So I took the quiz. Its answer? Vulnerability.
Don't hurry, it says. Keep your tender soul alive for as long as possible, it says. Being vulnerable is not a negative thing.
The trouble with vulnerability is that a vulnerable person is always in a position to be hurt--this truth comes to me from too much experience. Nevertheless, throughout the last seven or so months, I have aimed to become as vulnerable as I have ever been. Vulnerability doesn't just make it possible to be hurt; vulnerability makes it possible to heal. Vulnerability makes it possible to be honest. Vulnerability makes it possible to let one's ego go. Vulnerability makes it possible for Spirit to make a rich dwelling for herself in one's midst.
As a person of faith, and particularly as a Benedictine Canon, I find that many of my former desires have fallen away to make room for this one great desire: to love and serve God and my neighbor (as Jesus did, and as Spirit inspires me to do).
I can't predict the future. I don't know exactly what that love and service will look like in advance. I can't control any of it. I can only listen with the ear of my heart and respond. Vulnerability keeps my own voice from overtaking God's. Vulnerability makes the impossible possible.
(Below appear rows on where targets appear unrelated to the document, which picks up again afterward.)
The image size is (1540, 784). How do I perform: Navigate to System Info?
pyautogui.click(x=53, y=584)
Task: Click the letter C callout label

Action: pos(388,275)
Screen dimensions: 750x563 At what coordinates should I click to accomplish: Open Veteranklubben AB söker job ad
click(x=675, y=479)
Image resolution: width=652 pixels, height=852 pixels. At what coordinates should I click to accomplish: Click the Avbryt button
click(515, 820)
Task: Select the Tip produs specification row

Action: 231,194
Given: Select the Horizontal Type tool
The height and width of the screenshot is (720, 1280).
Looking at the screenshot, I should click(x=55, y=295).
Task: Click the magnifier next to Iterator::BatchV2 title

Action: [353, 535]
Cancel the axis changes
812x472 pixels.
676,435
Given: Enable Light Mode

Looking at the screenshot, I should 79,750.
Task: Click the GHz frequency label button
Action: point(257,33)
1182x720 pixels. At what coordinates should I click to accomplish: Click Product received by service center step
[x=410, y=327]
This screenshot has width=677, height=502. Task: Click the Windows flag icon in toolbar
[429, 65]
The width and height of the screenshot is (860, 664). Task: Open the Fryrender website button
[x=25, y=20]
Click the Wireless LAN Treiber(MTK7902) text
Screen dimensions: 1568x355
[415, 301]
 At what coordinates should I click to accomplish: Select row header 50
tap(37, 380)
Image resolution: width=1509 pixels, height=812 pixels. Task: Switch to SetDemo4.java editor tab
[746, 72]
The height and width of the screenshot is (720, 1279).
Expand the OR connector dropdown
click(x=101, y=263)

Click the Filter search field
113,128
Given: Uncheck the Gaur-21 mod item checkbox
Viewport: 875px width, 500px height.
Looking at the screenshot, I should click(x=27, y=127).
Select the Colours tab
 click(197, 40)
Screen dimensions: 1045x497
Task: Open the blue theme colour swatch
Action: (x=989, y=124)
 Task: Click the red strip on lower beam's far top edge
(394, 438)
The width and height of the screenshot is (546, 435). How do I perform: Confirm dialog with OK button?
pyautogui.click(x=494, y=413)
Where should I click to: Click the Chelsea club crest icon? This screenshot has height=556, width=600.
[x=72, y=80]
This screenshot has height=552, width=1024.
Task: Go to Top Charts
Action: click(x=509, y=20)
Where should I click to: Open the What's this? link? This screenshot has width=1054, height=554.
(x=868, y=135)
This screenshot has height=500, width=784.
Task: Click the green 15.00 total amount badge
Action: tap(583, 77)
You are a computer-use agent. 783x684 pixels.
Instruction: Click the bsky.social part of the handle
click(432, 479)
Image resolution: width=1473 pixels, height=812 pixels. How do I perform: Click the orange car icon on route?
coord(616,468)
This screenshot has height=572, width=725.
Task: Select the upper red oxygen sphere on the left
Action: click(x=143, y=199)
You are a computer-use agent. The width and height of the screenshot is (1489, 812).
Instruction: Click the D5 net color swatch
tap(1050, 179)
Total vulnerability means that, no matter how my ego may feel about it, my whole heart is in God's hands, for better or worse.
Will I keep faith when I am thrown into the pit and later sold into slavery like Joseph? Will I keep faith when my family and my life are destroyed like Job's? Will I keep faith when I'm asked to stand up to Pharaoh like Moses? Will I keep faith when I meet my dead Lord in the garden like Mary? Will I keep faith when I realize that my role is to decrease like John? In what difficult and extraordinary situations will I find myself saying to God, "Here I am, I have come to do your will"?
And when I find myself as Pharaoh's most trusted advisor like Joseph, and when I find myself radically trusting God despite all my loss like Job, and when I perform unforeseen wonders through God's power like Moses, and when I run off to proclaim that God lives like Mary, and when I proclaim the one I love to be greater than I am like John, will my life's purpose find its completion and unbridled joy in God saying to me, "Well done, good and faithful servant"?